Excerpt →
-- Start --
Casey A. Mize (born May 1, 1997) is an American professional baseball pitcher for the Detroit Tigers of Major League Baseball (MLB). He was selected by the Tigers with the first overall pick in the 2018 MLB draft. He played college baseball for the Auburn Tigers.

Amateur career
Mize attended Springville High School in Springville, Alabama. During his high school career, he went 19–2. He committed to Auburn University to play college baseball.

As a freshman in 2016, he appeared in 16 games with 7 starts and went 2–5 with a 3.52 earned run average (ERA) and 59 strikeouts. After the 2016 season, he played collegiate summer baseball with the Wareham Gatemen of the Cape Cod Baseball League. As a sophomore in 2017, Mize pitched in 13 games with 12 starts, going 8–2 with a 2.04 ERA with 109 strikeouts and only nine walks. After the season, he played for the United States collegiate national team during the summer. Mize was named Auburn's opening day starter for the 2018 season. On March 9, 2018, Mize threw a no-hitter against the Northeastern Huskies, the ninth in program history. Mize finished the 2018 season 10-6 with a 3.30 ERA and 156 strikeouts over 17 starts.
-- End --
Task requirements →
**a.** Reproduce the passage of the Casey Mize biography starting at "Casey A. Mize" and ending at "the Auburn Tigers.".
**b.** List every earned run average that the Casey Mize biography gives for a college season, with the season for each.

[Records from a data collection]
-- Start --
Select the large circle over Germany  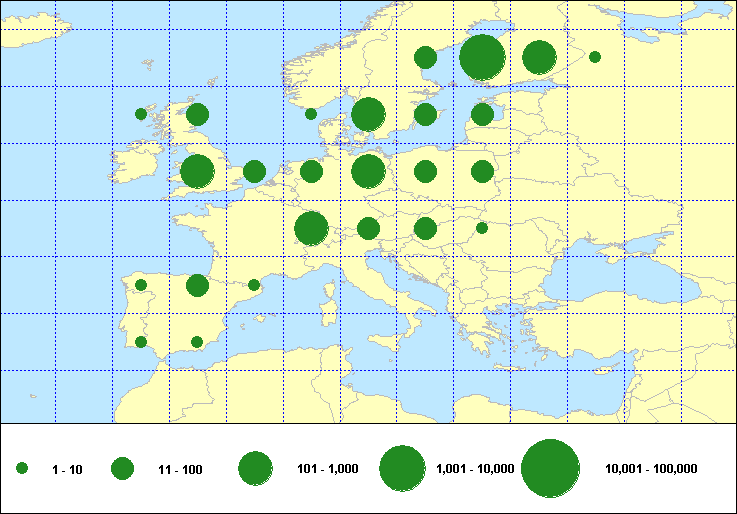[x=368, y=171]
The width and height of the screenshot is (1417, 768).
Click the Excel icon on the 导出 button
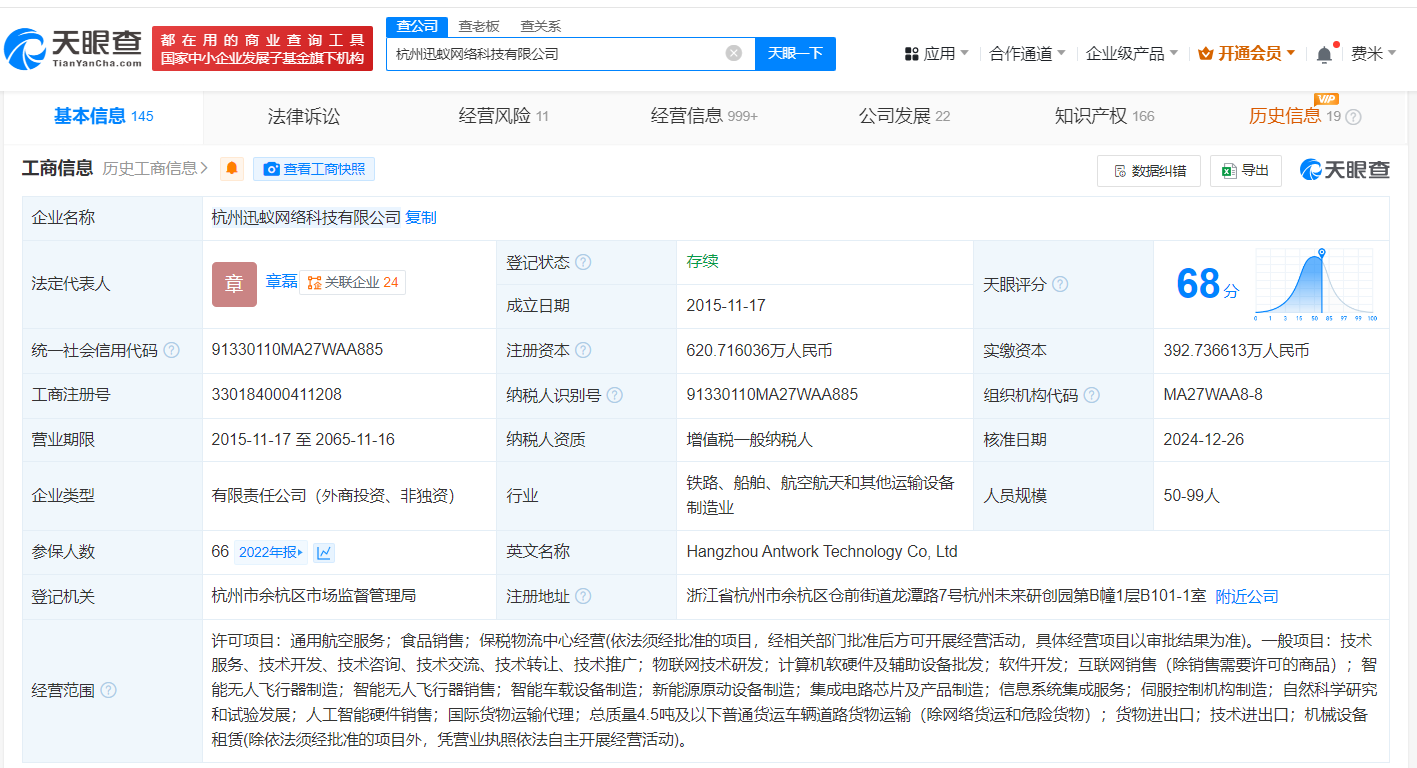[x=1228, y=170]
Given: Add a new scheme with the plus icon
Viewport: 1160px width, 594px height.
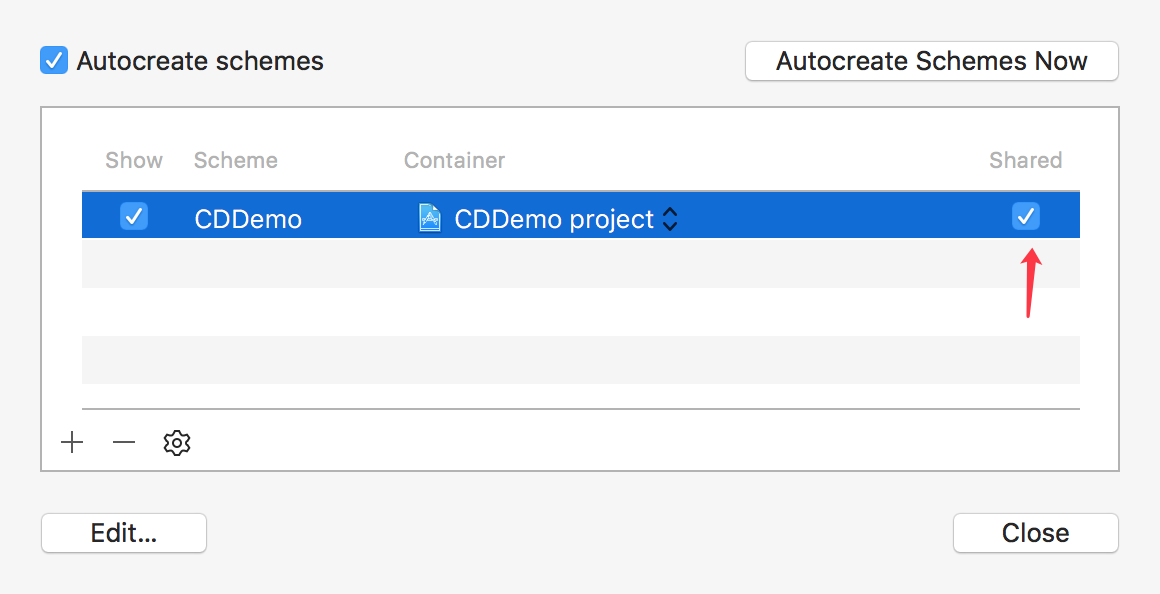Looking at the screenshot, I should click(72, 443).
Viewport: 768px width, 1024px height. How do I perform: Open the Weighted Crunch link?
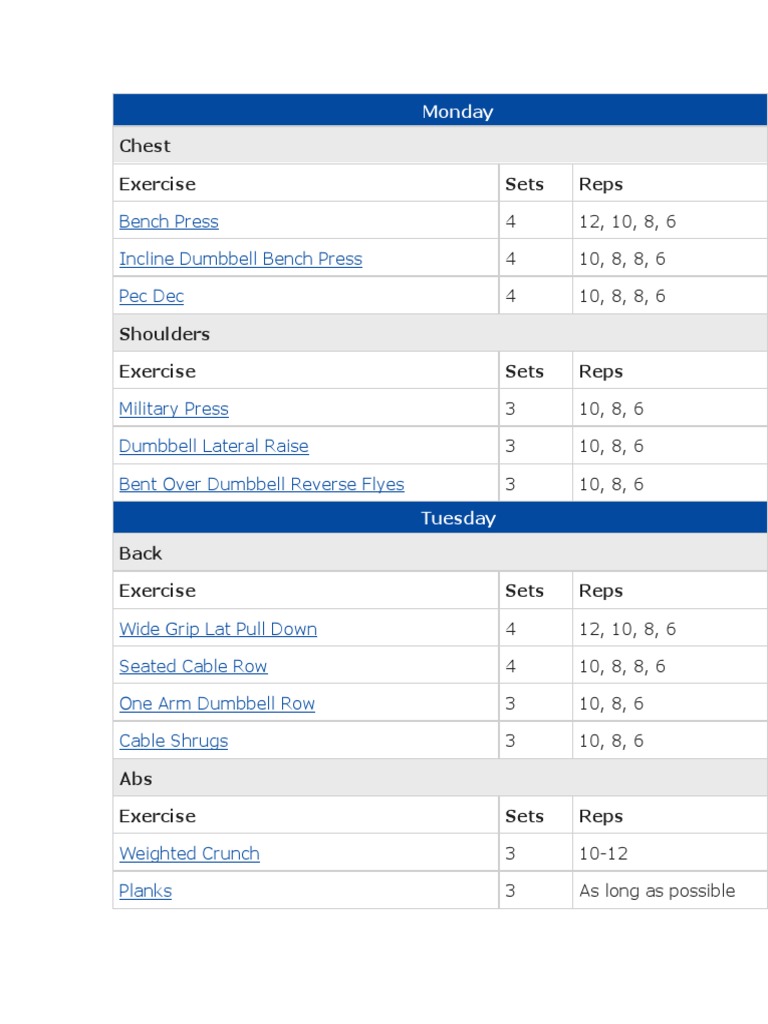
-- End --
Per-task outputs →
**a.**
Casey A. Mize (born May 1, 1997) is an American professional baseball pitcher for the Detroit Tigers of Major League Baseball (MLB). He was selected by the Tigers with the first overall pick in the 2018 MLB draft. He played college baseball for the Auburn Tigers.

**b.**
- 2016: 3.52
- 2017: 2.04
- 2018: 3.30